Posso virar a atenção para ti – então diz-me
o que trazes vestido?, estás a pensar sair
ou vais ficar por casa entre os teus livros, música
e esta respiração boca a boca que procuras
nos poemas? Afinal, what do you do for a living?
Não me entendas mal, estou a falar sozinho
e a ficar sem paciência. A literatura, evidentemente,
é sempre outra coisa, não isto certamente.
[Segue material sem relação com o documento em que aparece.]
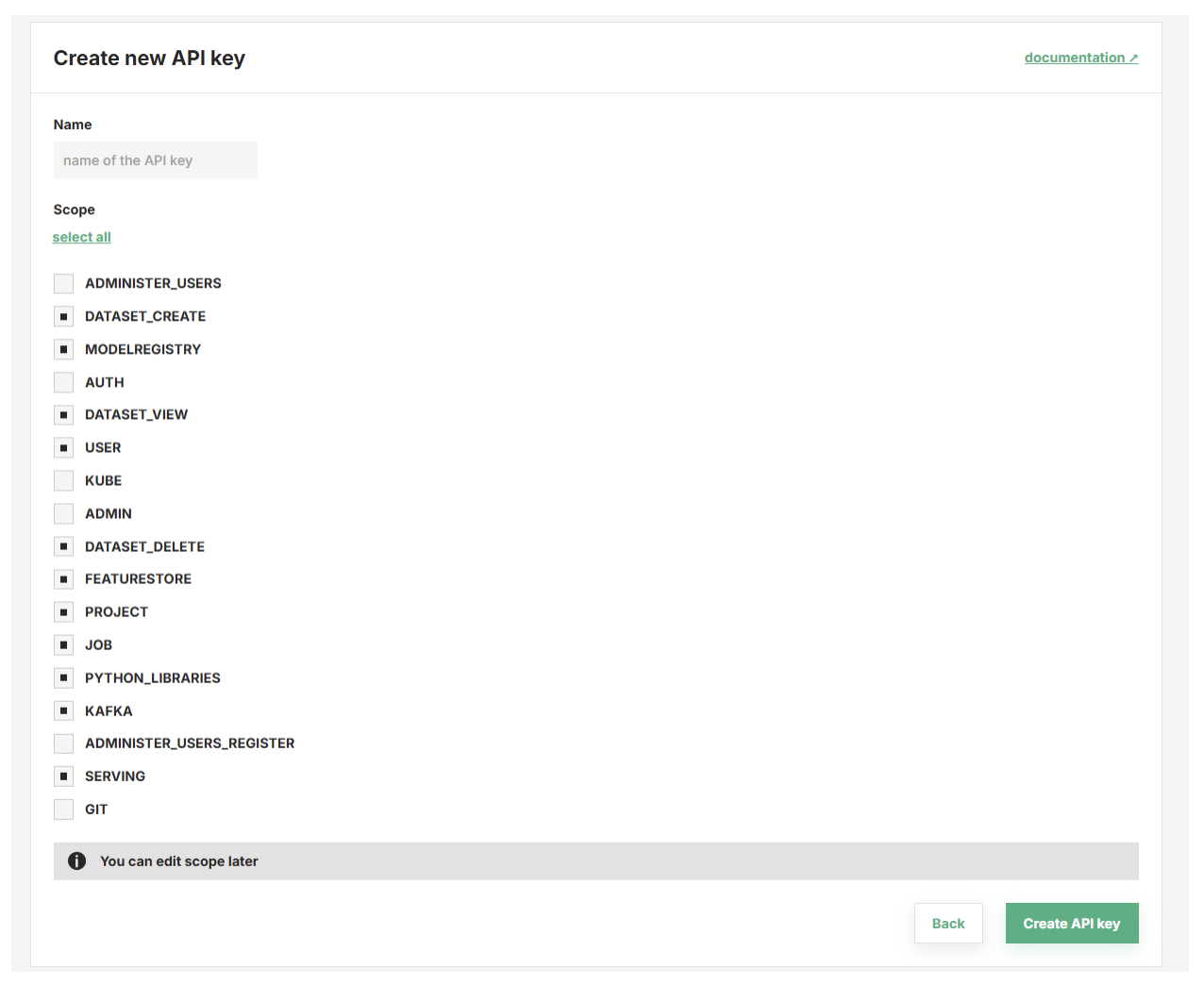Uncheck the DATASET_DELETE scope
The height and width of the screenshot is (985, 1204).
[64, 546]
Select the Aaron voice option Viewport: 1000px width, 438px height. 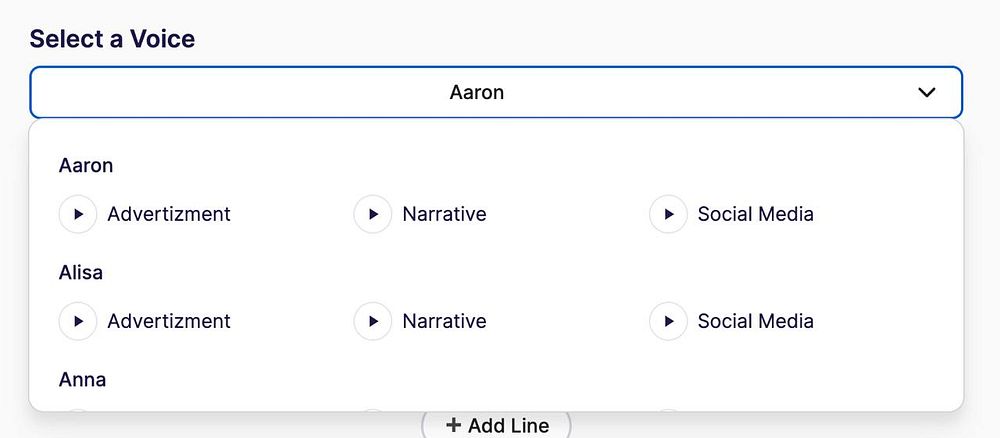point(86,166)

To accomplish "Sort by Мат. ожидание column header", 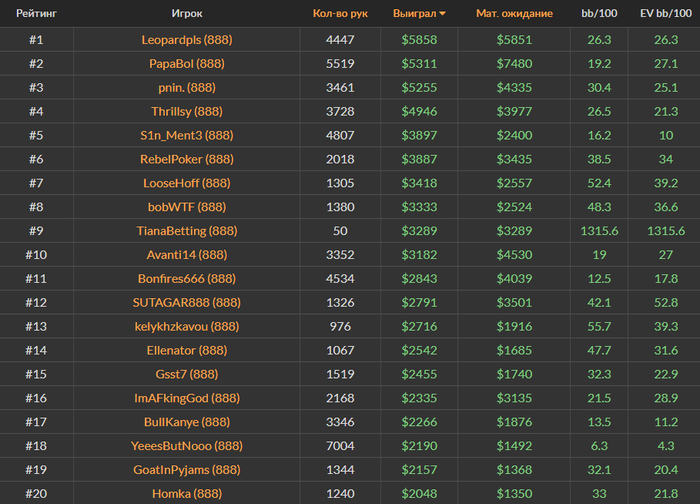I will [515, 14].
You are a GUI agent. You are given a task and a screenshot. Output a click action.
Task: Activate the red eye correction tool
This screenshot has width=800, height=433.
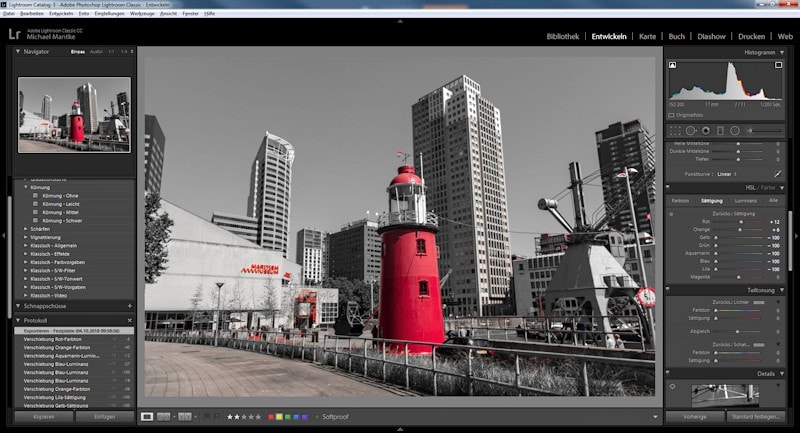tap(705, 130)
Estava ali sentado, a cabeça entre as pernas em ponto
morto, pondo a hipótese de rapar o cabelo com a gillette
ou agrafar a língua ao céu da boca… Deves saber
do que falo. Vamos surgindo de improviso:
um pacote de leite meio gordo, um bigode branco
com que brincámos em frente ao espelho;
já tomámos banho hoje, cortámos as unhas
e ficou muito pouco por fazer.
Quando éramos garotos tínhamos a lua treinada,
atirávamos-lhe paus para ela ir buscar, ou íamos com ela,
saco de plástico na mão, apanhar gambosinos.
Agora a imaginação encheu-se de sinais proibidos,
estamos para aqui pedalando na inércia,
o Outono tão calmo do lado de fora da janela
e nós a arrancarmos as crostas de feridas menores,
com um duende fechado na mão e uma chuva
miúda a cair-nos no papel.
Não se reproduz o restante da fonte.